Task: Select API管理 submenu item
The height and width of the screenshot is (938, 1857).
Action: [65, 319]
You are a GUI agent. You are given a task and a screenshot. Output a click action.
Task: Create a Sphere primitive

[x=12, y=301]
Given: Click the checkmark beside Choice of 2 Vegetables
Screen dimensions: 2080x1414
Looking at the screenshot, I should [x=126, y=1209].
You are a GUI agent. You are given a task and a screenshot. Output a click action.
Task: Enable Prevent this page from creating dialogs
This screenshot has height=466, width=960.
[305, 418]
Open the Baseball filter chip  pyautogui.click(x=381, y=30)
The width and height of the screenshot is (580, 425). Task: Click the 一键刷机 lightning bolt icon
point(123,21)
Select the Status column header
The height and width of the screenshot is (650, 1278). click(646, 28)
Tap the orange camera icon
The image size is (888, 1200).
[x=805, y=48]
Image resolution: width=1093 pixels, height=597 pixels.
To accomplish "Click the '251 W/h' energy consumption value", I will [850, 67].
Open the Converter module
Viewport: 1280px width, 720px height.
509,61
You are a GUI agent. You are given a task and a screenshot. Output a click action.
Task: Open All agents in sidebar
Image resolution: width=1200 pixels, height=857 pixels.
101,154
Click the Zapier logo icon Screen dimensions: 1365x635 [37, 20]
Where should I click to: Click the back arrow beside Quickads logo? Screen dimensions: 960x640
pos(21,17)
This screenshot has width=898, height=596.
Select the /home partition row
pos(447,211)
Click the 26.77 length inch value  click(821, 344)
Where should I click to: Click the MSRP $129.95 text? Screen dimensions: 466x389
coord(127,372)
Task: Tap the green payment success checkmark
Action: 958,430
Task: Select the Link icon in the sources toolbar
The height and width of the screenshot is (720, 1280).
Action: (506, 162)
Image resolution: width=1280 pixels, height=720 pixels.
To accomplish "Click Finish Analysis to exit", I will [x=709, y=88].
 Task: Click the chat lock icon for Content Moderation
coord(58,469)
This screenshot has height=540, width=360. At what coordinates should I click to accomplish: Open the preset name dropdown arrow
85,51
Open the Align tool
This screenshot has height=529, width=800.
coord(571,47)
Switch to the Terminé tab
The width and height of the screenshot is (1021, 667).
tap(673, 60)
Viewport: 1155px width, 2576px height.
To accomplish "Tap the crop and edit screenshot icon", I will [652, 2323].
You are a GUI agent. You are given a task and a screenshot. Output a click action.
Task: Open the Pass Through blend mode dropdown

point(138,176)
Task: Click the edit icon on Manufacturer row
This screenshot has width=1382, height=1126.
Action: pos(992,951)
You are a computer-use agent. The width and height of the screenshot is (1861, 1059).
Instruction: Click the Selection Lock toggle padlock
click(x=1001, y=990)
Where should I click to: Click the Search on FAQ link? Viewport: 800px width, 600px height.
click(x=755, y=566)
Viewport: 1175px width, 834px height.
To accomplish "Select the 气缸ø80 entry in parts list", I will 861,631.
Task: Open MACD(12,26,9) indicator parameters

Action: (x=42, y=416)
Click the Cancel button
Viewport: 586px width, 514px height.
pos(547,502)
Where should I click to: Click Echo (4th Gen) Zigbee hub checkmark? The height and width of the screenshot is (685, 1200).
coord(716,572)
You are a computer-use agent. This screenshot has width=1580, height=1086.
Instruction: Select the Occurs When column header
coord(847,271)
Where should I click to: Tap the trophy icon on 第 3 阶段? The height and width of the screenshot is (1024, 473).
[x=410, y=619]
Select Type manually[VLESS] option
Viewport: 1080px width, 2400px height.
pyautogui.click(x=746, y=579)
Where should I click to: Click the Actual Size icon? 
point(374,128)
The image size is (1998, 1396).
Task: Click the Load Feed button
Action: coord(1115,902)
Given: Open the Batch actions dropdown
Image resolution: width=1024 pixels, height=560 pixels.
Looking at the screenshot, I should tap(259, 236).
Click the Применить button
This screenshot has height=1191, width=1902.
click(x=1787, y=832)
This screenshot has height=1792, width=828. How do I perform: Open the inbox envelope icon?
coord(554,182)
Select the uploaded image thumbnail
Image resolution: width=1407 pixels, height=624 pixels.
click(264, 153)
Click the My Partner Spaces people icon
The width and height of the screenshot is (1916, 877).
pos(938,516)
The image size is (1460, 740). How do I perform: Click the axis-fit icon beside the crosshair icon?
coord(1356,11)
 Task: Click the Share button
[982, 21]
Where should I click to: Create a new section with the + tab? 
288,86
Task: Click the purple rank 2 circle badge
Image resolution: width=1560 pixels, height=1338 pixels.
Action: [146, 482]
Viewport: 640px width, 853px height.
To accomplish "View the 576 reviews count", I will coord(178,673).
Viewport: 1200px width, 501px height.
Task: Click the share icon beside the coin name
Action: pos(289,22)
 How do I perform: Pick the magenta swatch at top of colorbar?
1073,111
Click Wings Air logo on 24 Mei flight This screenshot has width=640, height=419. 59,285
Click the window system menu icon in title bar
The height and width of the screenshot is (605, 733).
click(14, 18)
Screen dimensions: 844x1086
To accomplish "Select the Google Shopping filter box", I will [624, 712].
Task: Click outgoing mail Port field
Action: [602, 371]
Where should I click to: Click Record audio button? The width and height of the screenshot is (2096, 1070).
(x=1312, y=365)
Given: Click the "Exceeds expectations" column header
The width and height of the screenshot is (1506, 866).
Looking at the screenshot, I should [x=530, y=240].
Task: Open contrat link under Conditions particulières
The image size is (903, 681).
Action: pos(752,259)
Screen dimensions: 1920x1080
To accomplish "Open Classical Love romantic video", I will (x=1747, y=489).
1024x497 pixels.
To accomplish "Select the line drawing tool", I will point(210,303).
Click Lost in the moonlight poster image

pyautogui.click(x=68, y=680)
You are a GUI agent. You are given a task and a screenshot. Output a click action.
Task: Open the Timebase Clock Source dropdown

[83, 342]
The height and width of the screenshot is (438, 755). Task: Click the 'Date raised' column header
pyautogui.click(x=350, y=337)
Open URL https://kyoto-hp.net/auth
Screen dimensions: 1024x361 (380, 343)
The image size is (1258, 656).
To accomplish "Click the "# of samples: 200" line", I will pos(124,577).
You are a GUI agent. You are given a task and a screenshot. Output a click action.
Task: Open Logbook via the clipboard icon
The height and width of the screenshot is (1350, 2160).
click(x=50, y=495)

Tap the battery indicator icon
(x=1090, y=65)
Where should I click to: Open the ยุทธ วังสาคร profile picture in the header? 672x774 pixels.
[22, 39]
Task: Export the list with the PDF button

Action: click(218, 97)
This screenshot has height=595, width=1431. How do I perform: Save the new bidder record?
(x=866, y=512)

> _What is being asked_: Please transcribe, exactly and with nothing added, the lines from the first line of the material above through the line that contains "Tap the orange camera icon".

> _Response to the exercise_:
Task: Select API管理 submenu item
The height and width of the screenshot is (938, 1857).
Action: [65, 319]
You are a GUI agent. You are given a task and a screenshot. Output a click action.
Task: Create a Sphere primitive

[x=12, y=301]
Given: Click the checkmark beside Choice of 2 Vegetables
Screen dimensions: 2080x1414
Looking at the screenshot, I should [x=126, y=1209].
You are a GUI agent. You are given a task and a screenshot. Output a click action.
Task: Enable Prevent this page from creating dialogs
This screenshot has height=466, width=960.
[305, 418]
Open the Baseball filter chip  pyautogui.click(x=381, y=30)
The width and height of the screenshot is (580, 425). Task: Click the 一键刷机 lightning bolt icon
point(123,21)
Select the Status column header
The height and width of the screenshot is (650, 1278). click(646, 28)
Tap the orange camera icon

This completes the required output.